REPUBLIKA.CO.ID, JAKARTA -- Komisi D DPRD DKI Jakarta menilai lokasi pembangunan fasilitas pengolahan sampah atau "Intermediate Treatment Facility" (ITF) di Jakarta Timur (Jaktim) tidak representatif sehingga rencana tersebut perlu ditinjau ulang.
Ketua Komisi D DPRD DKI Jakarta, Ida Mahmudah mengatakan, rencana yang ada saat ini sangat tidak masuk akal karena pembangunan ITF di Jakarta Timur untuk melayani pembuangan sampah dari wilayah Jakarta Barat.
"Rencana ini pernah kami tolak saat rapat Banggar. Karena kami betul-betul tidak merekomendasikan pengelolaan sampah Jakarta Barat ada di Jakarta Timur," kata Ida saat pembahasan rencana kerja tahun 2023 di gedung DPRD DKI Jakarta, Senin (23/5/2022).
Dia minta rencana tersebut ditinjau "Jadi mohon dipertimbangkan lagi.
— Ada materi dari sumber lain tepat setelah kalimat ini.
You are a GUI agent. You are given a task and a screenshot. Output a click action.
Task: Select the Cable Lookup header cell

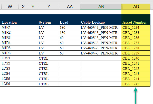coord(101,20)
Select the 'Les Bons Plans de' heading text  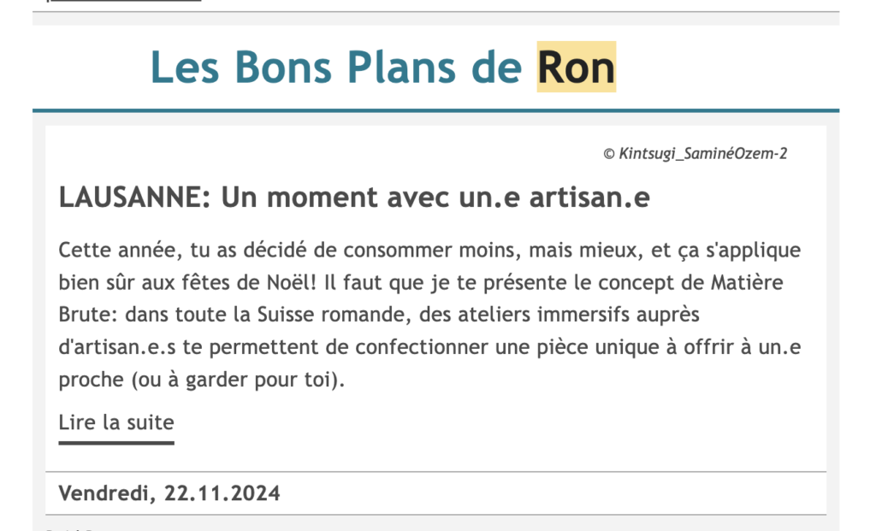tap(335, 67)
Belum lagi nanti adanya kepadatan lalu lintas," ujarnya.
Komisi D DPRDDKI sangat menyesalkan terjadinya ketidaksesuaian pembangunan di tengah ketidakpastian pembangunan ITF yang telah tertunda sejak dua tahun lalu.Padahal fasilitas yang digadang-gadang mampu mengolah sampah hingga 2.000 ton per hari itu akan mengurangi beban sampah warga Jakarta di TPST Bantargebang, Bekasi.
"Tolong dipertimbangkan betul pengelolaan di Jakarta Barat, usahakan paling tidak di sekitar Jakarta Utara saja. Misal di Penjaringan, itu masih masuk akal," katanya.
Kalau pengelolaannya di Jakarta Timur perlu dipikirkan lagi. "Karena bebannya tetap di LH, mulai dari jarak, waktu dan operasionalnya," kata Ida.
Di kesempatan yang sama, Direktur Utama PT Jakarta Propertindo (Jakpro),Widi Amanasto menjelaskan, untuk penempatan lokasi pembangunan ITF tidak ada kekhususan. Hanya saja, lahan untuk pembangunan ITF di Jakarta Barat saat ini masih terkendala karena menunggu hasil "legal opinion" (LO) dari Kejaksaan Tinggi terkait lahan yang bermasalah sehingga belum dapat dilakukan pembangunan.
"Dari konsultan, dulu status tanah bisa dimenangkan karena persyaratan hanya PPJB (Perjanjian Pengikatan Jual-Beli) saja sudah cukup," katanya.
Menurutnya, PPJB sudah ada, namun sertifikat belum ada. "Itu kondisi kita, mengapa kita minta LO dari Kejaksaan Tinggi karena lahan tersebut tidak 'clean and clear'," ujarnya.